Since interest rates are currently at an all time low, it may be wise for a fixed rate borrower to switch to an adjustable rate loan either with the same lender or with another lender, as they may find the advantageous change despite the payment of a penalty in the event of seizure. a fixed rate loan. In the example above, by switching to a variable rate loan, the borrower will save Rs 4,869 per month on IMEs and Rs 5.85 lakh on the interest payment for the remainder of the term.

Save by switching from a fixed rate to a variable rate
Unpaid loan Rs 30 lakh Rs 30 lakh
Remaining time 10 years 10 years
Interest rate 10.50% 7.50%
IEM 40480 35611
Total interest payable Rs 18.58 lakh Rs 12.73 lakh

4. Make a partial prepayment and have the IME adjusted

Variable rate home loan borrowers have great flexibility to make a partial prepayment without any penalties which they can use to lower their EMIs. Any partial prepayment has a significant impact on the term of your loan because that amount is fully used to reduce the principal amount outstanding. As a result, the loan term decreases and the loan is repaid faster. However, if you don’t want to reduce the term, you can ask your lender to reduce your EMI after a substantial prepayment.

5. Opt for the extension of the mandate

If you are facing some kind of financial stress and want relief by reducing your mortgage EMI, you may want to consider extending the term of your loan. For example, if you have 10 years left on your Rs 40 lakh mortgage loan at 7.5%, extending the tenure to 20 years can help you reduce your EMI by Rs 15. 257.

Reduce the EMI by extending the remaining term
Extension of term Former NDE (Rs) New NDE (Rs) Reduction (Rs)
10 years to 15 years 47481 37080 10401
10 years to 20 years 47481 32224 15257
15 to 20 years 37080 32224 4856
15 to 25 years 37080 29560 7520
20 to 25 years 32224 29560 2664
20 to 30 years 32224 27969 4255
For an outstanding mortgage of Rs 40 lakh at 7.5%

However, this option may not work for all borrowers, especially the borrower who is nearing retirement age. Most lenders offer a maximum term until the borrower is 60 years old. Thus, a 45-year-old borrower may not be able to extend the term beyond 15 years.

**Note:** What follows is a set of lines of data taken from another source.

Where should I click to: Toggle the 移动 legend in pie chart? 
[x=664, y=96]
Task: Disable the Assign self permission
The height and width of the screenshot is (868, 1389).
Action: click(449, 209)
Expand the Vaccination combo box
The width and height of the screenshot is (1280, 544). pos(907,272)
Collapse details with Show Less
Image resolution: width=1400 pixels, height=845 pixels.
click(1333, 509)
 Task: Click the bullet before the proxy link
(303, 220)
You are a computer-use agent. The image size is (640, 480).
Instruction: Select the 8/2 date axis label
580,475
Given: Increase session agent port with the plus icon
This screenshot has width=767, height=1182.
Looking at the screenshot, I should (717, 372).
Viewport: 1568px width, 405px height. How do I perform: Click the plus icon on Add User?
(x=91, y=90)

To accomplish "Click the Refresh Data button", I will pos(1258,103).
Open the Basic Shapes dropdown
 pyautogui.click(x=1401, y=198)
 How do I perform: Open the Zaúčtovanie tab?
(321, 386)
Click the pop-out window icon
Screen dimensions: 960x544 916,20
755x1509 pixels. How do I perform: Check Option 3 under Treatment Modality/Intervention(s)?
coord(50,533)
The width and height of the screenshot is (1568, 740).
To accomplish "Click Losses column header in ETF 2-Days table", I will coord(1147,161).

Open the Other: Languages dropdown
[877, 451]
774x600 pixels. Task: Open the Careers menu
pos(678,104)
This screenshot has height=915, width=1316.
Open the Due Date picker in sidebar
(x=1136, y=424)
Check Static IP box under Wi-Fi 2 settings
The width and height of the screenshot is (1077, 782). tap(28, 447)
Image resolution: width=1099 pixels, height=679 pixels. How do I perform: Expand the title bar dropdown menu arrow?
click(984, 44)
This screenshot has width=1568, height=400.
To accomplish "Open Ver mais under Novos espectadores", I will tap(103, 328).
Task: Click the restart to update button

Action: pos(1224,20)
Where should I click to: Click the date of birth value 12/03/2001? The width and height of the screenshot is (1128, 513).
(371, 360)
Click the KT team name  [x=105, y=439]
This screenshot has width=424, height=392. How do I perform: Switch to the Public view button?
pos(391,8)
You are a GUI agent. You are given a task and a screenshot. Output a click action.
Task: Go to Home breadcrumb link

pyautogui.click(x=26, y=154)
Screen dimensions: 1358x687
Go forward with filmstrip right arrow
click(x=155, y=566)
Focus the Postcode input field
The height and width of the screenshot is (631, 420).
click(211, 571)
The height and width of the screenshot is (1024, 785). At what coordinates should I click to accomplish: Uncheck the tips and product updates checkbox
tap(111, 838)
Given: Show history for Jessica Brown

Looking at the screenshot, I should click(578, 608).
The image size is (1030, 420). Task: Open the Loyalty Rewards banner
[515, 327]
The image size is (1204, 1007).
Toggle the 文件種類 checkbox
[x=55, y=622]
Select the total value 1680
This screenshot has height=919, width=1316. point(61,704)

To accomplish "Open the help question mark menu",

Additionally, you should also remember that the longer the term of your loan, the higher your interest expenses will be. While you can use the term extension option as a short-term temporary measure, as your finances improve, you must either reinstate the old term or make a partial prepayment to speed up the repayment.

6. Use the loan restructuring offered by RBI

The ongoing pandemic has pushed many people into financial stress, where they are struggling to make ends meet. Many of these borrowers find it difficult to temporarily pay their IMEs. These borrowers can approach their lender and opt for a moratorium. A moratorium waives the IMEs or the principal part for a period of time and restructures the loan into an appropriate repayment regime afterwards. However, remember that to benefit from this benefit, there should be no default on your loan until March 31, 2021, and you can apply for this relief before September 30, 2021. In addition, when you opt for a moratorium, you must remember that the interest will remain accrued during the relief period and the total amount you will have to pay will be much higher.

Leave A Reply

Your email address will not be published.